▶ Exercise aim
When you reach the line in the listing below that contains "Made with ❤ by TobinWebDesign (141, 1326)", begin returning lines exactly as written, and stop after the line that contains "Powered by Shopify (472, 1326)". Return no other lines.

▶ Data to examine
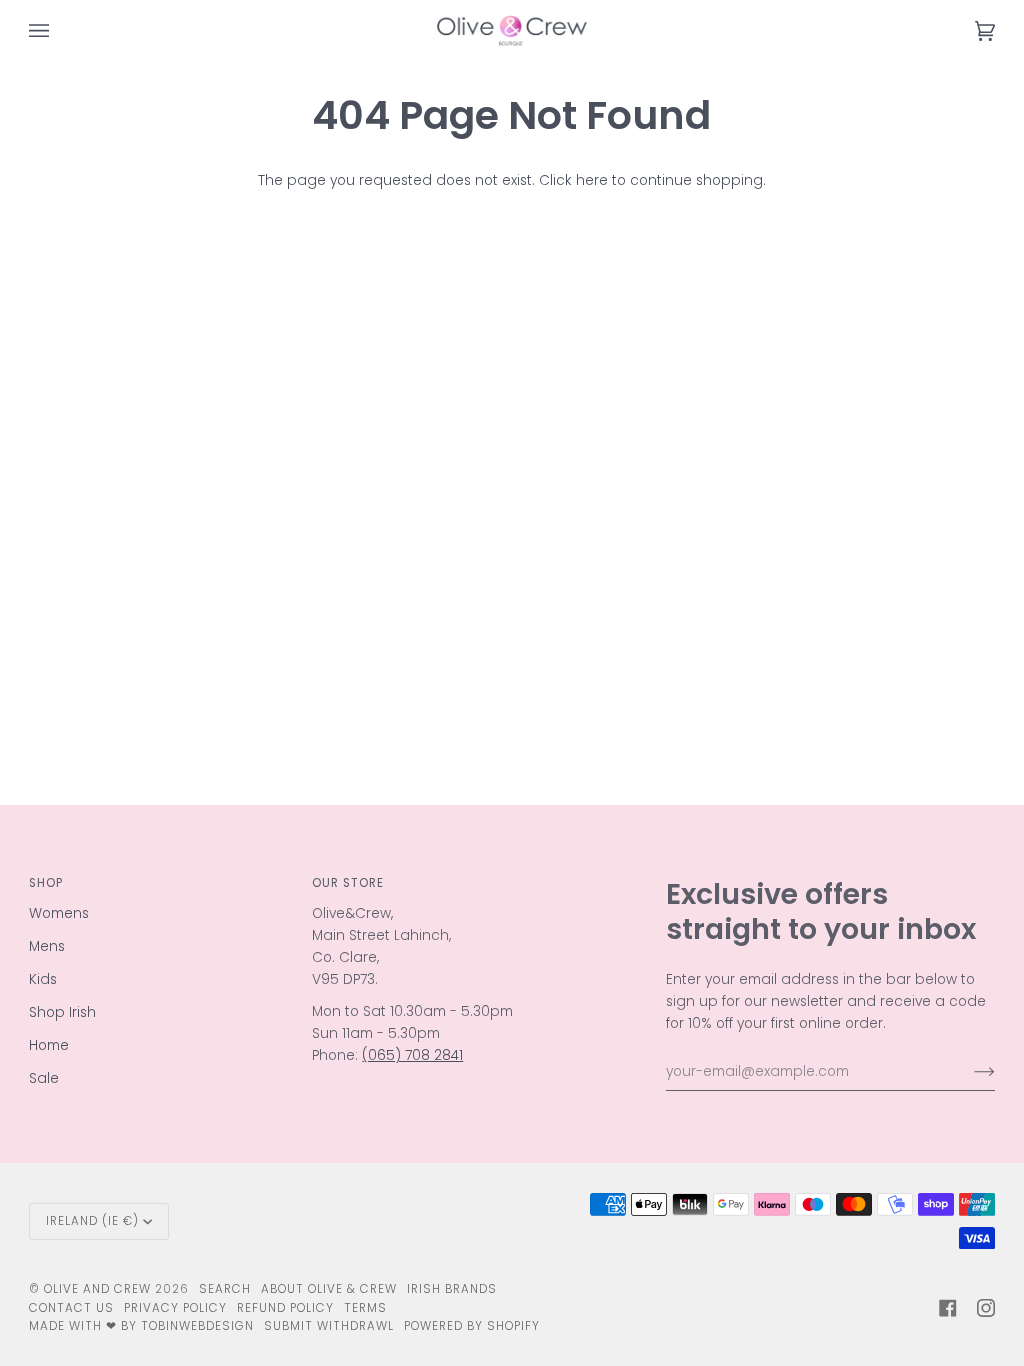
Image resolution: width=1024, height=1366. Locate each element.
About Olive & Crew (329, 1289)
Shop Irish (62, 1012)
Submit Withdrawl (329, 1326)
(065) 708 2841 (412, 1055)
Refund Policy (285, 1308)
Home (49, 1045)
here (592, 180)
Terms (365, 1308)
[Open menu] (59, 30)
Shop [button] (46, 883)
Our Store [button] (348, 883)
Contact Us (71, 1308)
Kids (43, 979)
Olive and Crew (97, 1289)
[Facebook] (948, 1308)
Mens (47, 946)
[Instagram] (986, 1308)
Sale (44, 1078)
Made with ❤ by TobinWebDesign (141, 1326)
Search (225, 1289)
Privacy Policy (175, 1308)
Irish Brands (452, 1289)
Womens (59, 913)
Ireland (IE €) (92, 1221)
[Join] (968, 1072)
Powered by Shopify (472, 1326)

==

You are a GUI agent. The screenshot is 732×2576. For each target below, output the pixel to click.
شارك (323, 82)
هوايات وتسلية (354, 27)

▶ Written reply
Made with ❤ by TobinWebDesign (141, 1326)
Search (225, 1289)
Privacy Policy (175, 1308)
Irish Brands (452, 1289)
Womens (59, 913)
Ireland (IE €) (92, 1221)
[Join] (968, 1072)
Powered by Shopify (472, 1326)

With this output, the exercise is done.